PROCEDURE ToCharArray*(str : DynamicString;
VAR dest : ARRAY OF CHAR;
VAR ok : BOOLEAN);
VAR cur : DynamicString; i : INTEGER;
BEGIN
ok := FALSE;
cur := str; i := 0;
WHILE cur # NIL DO
i := i + Strings.Length(cur.value);
Strings.Append(cur.value, dest);
cur := cur.next;
END;
ok := (i = Strings.Length(dest));
END ToCharArray;
Two additional procedures will likely be needed– Append
and AppendCharArray. This first one is trivial, if we want
to add one dynamic string onto another all we need to do is link the
last record of the first and point it to a copy of the second string
we’re appending.
Append*(extra : DynamicString; VAR dest : DynamicString);
Append adds the extra dynamic string to
dest dynamic string. Our “input” is extra and
our output is a modified dynamic string named dest. This
parameter order mimics the standard Strings module’s
Append.
NOTE: Oberon idiom is often input values, modified value and result
values. Modified and result values are declared in the parameter
definition using VAR.
Algorithm:
- Move to the end of
destdynamic string - Create a new record at
cur.next. - Copy
extra.valueinfo.valuecur.next.value - Advance
extraandcur, repeating steps 2 to 4 as needed.
Implemented procedure.
PROCEDURE Append*(extra: DynamicString; VAR dest : DynamicString);
VAR cur : DynamicString;
BEGIN
(* Move to the end of the dest DynamicString *)
cur := dest;
WHILE cur.next # NIL DO cur := cur.next; END;
(* Starting initial pointer of `extra` copy its records
input new records created in `cur`. *)
WHILE extra # NIL DO
(* Create a new record *)
NEW(cur.next);
cur.next.value := "";
cur.next.next := NIL;
(* Copy extra.value into new record *)
Strings.Extract(extra.value, 0, vSize, cur.next.value);
(* Advance to next record for both cur and extra *)
extra := extra.next;
cur := cur.next;
END;
END Append;
A second procedure for appending an ARRAY OF CHAR also
becomes trivial. First convert the ARRAY OF CHAR to a
dynamic string then append it with the previous procedure.

Goals>
**a.** Repeat part of the Oberon dynamic string passage word for word. Begin at the words "cur := dest;" and stop after "a new record *)".
**b.** Go on with the Oberon dynamic string passage from the point where it stops.
The lines that follow the Oberon dynamic string passage are not needed.

Recorded data>
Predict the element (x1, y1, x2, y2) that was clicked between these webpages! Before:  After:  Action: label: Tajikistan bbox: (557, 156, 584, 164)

The answers>
**a.**
cur := dest;
WHILE cur.next # NIL DO cur := cur.next; END;
(* Starting initial pointer of `extra` copy its records
input new records created in `cur`. *)
WHILE extra # NIL DO
(* Create a new record *)

**b.**
AppendCharArray*(src : ARRAY OF CHAR; VAR str : DynamicString);
This procedure appends an ARRAY OF CHAR to an existing dynamic string.
PROCEDURE AppendCharArray*(extra: ARRAY OF CHAR; VAR dest : DynamicString);
VAR extraStr : DynamicString;
BEGIN
(* Convert our extra ARRAY OF CHAR into a DynamicString *)
New(extraStr); Set(extraStr, extra);
(* Now we can append. *)
Append(extraStr, dest);
END AppendCharArray;
At some point we will want to know the length of our dynamic string.
Length(str : DynamicString) : INTEGER
Our Length needs to go through our linked list and total
up the length of each value. We will use a variable called
cur to point at the current record and add up our total
length as we walk through the list.
PROCEDURE Length*( source : DynamicString) : INTEGER;
VAR cur : DynamicString; total : INTEGER;
BEGIN
total := 0;
cur := source;
WHILE cur # NIL DO
total := total + Strings.Length(cur.value);
cur := cur.next;
END;
RETURN total
END Length;
Extending DynamicStrings module
With these few procedures we have a basic means of working with
dynamic strings. Moving beyond this we can look at the standard Oberon
Strings module for inspiration. If we use similar procedure
signatures we can create a drop in replacement for Strings
with DynamicStrings.
NOTE: Procedure signatures refer to procedures type along with the order and types of parameters. A quick review of the procedure signatures for the standard module Strings is provided by the OBNC compiler docs.
Let’s look at recreating Insert as a potential guide to
a more fully featured “DynamicStrings.Mod”. In our
Insert we modify the procedure signature so the source and
destinations are dynamic strings.
Insert(source : DynamicString; pos : INTEGER; VAR dest : DynamicString)
The Insert procedure inserts a source
dynamic string at the position provided into our dest
dynamic string. We are implementing the same signature for our
DynamicStrings.Insert() as Strings.Insert().
Only the parameters for source and destination are changed to
DynamicString.
Internally our procedure for Insert is a more
complicated than the ones we’ve written so far. It needs to do all the
housing keeping for making sure we add the right content in the correct
spot. The general idea is to find the record holding the split point.
Split that record into two records. The first retains the characters
before the insert position. The second holds the characters after the
insert position and points to next record in the dynamic string. Once
the split is accomplished it then is a matter of linking everything up.
The record before the insert position is set to point at the dynamic
string to be inserted, the inserted dynamic string is set to point at
the record that contained the rest of the characters after the
split.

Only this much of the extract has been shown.